#### [OBJECTIVE]
Reproduce all of the following lines, requests included, and shift every coordinate in the answers by adding 137 to it.
⁂
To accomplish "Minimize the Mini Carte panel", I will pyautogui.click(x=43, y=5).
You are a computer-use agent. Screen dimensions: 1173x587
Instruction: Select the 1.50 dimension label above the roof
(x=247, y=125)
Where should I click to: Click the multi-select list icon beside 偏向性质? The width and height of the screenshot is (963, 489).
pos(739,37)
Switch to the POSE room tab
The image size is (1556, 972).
⁂
#### [RESPONSE FOR THIS EXERCISE]
To accomplish "Minimize the Mini Carte panel", I will pyautogui.click(x=180, y=142).
You are a computer-use agent. Screen dimensions: 1173x587
Instruction: Select the 1.50 dimension label above the roof
(x=384, y=262)
Where should I click to: Click the multi-select list icon beside 偏向性质? The width and height of the screenshot is (963, 489).
pos(876,174)
Switch to the POSE room tab
The image size is (1556, 972).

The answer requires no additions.